Altered methylation of ras oncogenes in benzidine-induced B6C3F1 mouse liver tumors

Abstract

The B6C3F1 mouse is a hybrid strain which exhibits a high (30%) spontaneous hepatoma incidence and sensitivity to chemical induction of liver tumors. The spontaneous hepatoma incidence of the paternal C3H/He strain is approximately 60%, while that of the maternal C57BL/6 strain is very low. The presence of activated oncogenes, primarily Ha- ras, and to a lesser extent, Ki- ras, has been reported in B6C3F1 mouse liver tumors.
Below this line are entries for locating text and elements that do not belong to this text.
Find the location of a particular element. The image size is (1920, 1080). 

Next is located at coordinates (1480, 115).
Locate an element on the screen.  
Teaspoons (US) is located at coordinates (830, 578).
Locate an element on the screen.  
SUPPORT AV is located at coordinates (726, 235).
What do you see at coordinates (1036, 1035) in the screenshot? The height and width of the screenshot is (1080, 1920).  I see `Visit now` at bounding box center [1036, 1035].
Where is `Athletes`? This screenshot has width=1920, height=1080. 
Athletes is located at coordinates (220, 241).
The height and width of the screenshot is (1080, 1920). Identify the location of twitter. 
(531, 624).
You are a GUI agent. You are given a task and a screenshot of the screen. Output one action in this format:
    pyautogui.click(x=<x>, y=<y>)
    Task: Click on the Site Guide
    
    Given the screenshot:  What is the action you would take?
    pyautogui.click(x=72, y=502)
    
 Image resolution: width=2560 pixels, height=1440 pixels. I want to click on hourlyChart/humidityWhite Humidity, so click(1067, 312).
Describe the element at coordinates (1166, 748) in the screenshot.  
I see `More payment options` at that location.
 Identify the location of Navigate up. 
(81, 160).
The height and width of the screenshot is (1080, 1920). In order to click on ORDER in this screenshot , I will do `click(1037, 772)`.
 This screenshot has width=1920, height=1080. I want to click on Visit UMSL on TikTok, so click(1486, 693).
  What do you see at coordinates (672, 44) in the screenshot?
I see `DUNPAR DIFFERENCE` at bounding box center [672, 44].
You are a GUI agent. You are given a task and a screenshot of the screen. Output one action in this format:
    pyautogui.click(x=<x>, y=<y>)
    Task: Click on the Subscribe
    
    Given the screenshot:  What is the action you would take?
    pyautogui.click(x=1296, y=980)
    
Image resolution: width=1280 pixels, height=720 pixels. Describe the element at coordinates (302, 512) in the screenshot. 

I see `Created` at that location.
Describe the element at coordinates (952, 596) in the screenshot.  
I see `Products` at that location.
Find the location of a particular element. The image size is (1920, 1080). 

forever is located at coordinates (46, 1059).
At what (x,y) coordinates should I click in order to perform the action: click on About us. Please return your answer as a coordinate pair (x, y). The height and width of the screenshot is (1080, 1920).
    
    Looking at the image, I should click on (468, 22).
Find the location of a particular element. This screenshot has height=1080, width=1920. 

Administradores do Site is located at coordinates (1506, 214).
Because alterations in a gene's capacity for expression, as well as mutation, may be involved in oncogene activation, this investigation was directed toward an examination of a putative control point for transcription, i.e., the methylation state of a gene. Hypomethylation is believed to be necessary, but not sufficient, for transcription. It was therefore hypothesized that alterations in the methylation state of the Ha- ras and Ki- ras oncogenes may facilitate the aberrant expression of these genes in B6C3F1 mouse liver. Restriction enzyme analysis ( MspI, HpaII, and HhaI) was used to assess the extent of DNA methylation. MspI digestion of B6C3F1 and C3H/He DNA revealed the absence of a 15-kb Ha- ras band presen in MspI-digested C57BL/6 DNA, suggesting that the Ha- ras oncogene of B6C3F1 and C3H/He mouse liver lacks a methylated site. In other respects, the Ha- ras and Ki- ras oncogenes are methylated to a degree which suggests that these oncogenes have a low potential for expression in normal mouse liver. The methylation state of the Ha- ras and Ki- ras oncogenes was also assessed in benzidine-induced hepatomas and adjacent nontumor tissue from B6C3F1 mice. In four out of four cases, the Ha- ras oncogene was hypomethylated in tumor as compared to nontumor tissue and increased expression of the gene was detected in three out of four hepatomas; the Ki- ras oncogene was hypomethylated in two out of four cases. These results suggest that hypomethylation of oncogenes may provide an epigenetic mechanism for facilitating their aberrant expression. The lack of a methylated site observed in the Ha- ras oncogene in B6C3F1 and C3H/He mouse liver may indicate an increased potential for its expression which could, in part, account for the high propensity for hepatoma development in these two strains.